* [DESCRIÇÃO DO PROBLEMA]: Segundo o trecho selecionado, qual texto foi a primeira cobaia da leitura ali descrita?
── TRECHO SELECIONADO ──
Em minhas primeiras anotações e na sala de aula, abandono gradativamente o objeto livro e me adentro analiticamente pela sua fragmentação em texto, cuja prática de leitura me fora inculcada por formação direcionada por Damien Saunal, meu primeiro grande mestre francês. Refiro-me à famosa explication de texte, na época assimilada pelo new criticism anglo-saxão que, por sua vez, me sustentava pela contiguidade geográfica e pelo aprendizado da língua inglesa. A explicação de texto permite retirar o objeto – qualquer texto do período colonial brasileiro – da leitura elaborada pelos notáveis historiadores e eruditos luso-brasileiros. Serve para colocá-lo em suspensão (ou sob suspeita, uso a expressão policialesca não sem certa dose de ironia), a fim de lê-lo com o instrumental crítico tomado, por exemplo, do casamento da teoria da literatura com a etnografia lévi-straussiana. Como me valer do novo e bom aprendizado teórico e ler textos – sem prejulgá-los – que escapam totalmente aos princípios estéticos determinados pelos formalistas russos da qualidade literária? Que os russos amados e sua proposta de literaturnost (literariedade) me perdoem![14] Antes de ser uma disciplina de estudos, a literatura me fornecia tanto uma metodologia de leitura quanto alicerçava os primeiros passos no que seria mais tarde definido como post-colonial theory (teoria pós-colonial) e cultural studies (estudos culturais).

Jogava e, munido das fichas de jogador indulgente, fiz uma aposta que, com o correr dos anos, me parecia rentável. Catava metáforas no texto da época colonial e, a partir delas, apreendia o modo como cada uma servia para montar e finalmente revelar, na superfície meramente descritiva do texto, as manobras eficientes do colonizador nas primeiras narrativas historiográficas que iluminavam o Brasil para a Europa, manobras enrustidas a olho nu e ainda cercadas de mistério. Aparentemente inocente, a metáfora carreava carga semântica inexplorada e explosiva e, por isso, requeria a descodificação por parte do leitor pós-colonial brasileiro.

Este entregava o texto historiográfico à sua visitação literária e etnográfica, ao mesmo tempo em que abria sua historicidade no mais profundo da dilatação da fé e do império pelos marinheiros lusitanos e pelos padres jesuítas. O estudo de cada metáfora mostrava a organização de um padrão (pattern) linguístico ambíguo que estava na base dos textos identitários, escritos por estrangeiro e posteriormente por brasileiro, que se tornariam canônicos com o correr dos séculos. A figura de retórica – o primado do sentido espiritual da metáfora sobre o significado concreto do vocábulo – era comum à escrita da cultura e da literatura, já que fundava tanto a tarefa da colonização quanto o ideário ufanista.

3.

Minha primeira cobaia – até mesmo porque era o primeiro texto/tópico que constava no currículo acadêmico montado pelo meu predecessor em Albuquerque, professor Heitor Martins – foi a Carta de Pero Vaz de Caminha, que líamos na edição em português arcaico e moderno dos Nossos clássicos,[15] evitando com cuidado a poderosa e eurocentrada edição de Jaime Cortesão. Intuía que, pelo privilégio concedido a determinada(s) metáfora(s), o texto da Carta abria uma fascinante descendência intertextual na história da cultura e da literatura brasileira, cujos tataranetos no Modernismo brasileiro levam por nome Macunaíma (Mário de Andrade) e Poesia Pau-Brasil (Oswald de Andrade).
───
── AMOSTRA DE DADOS ──
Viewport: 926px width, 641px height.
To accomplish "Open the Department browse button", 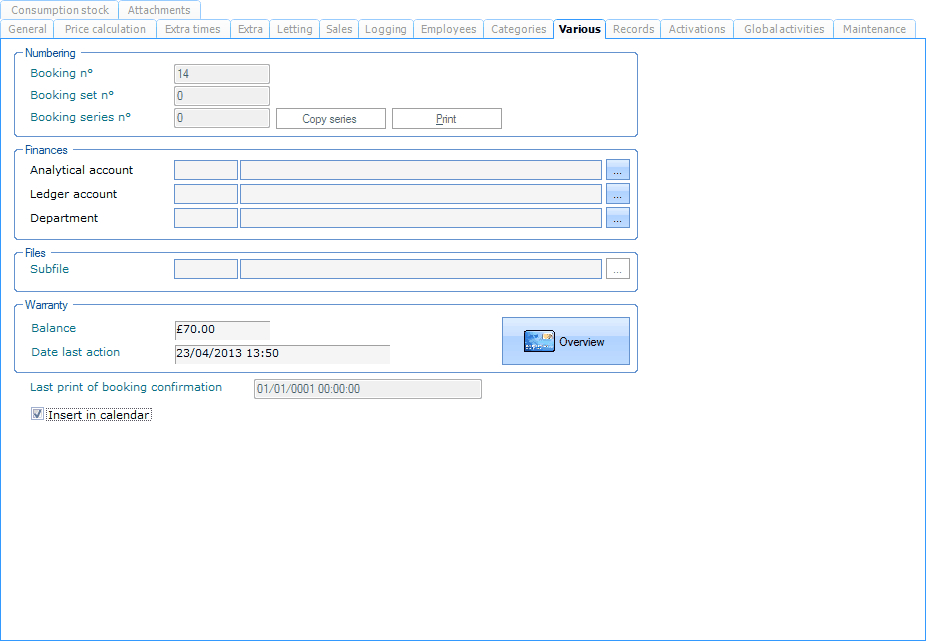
───
* [RESPOSTA DA TAREFA]: A Carta de Pero Vaz de Caminha.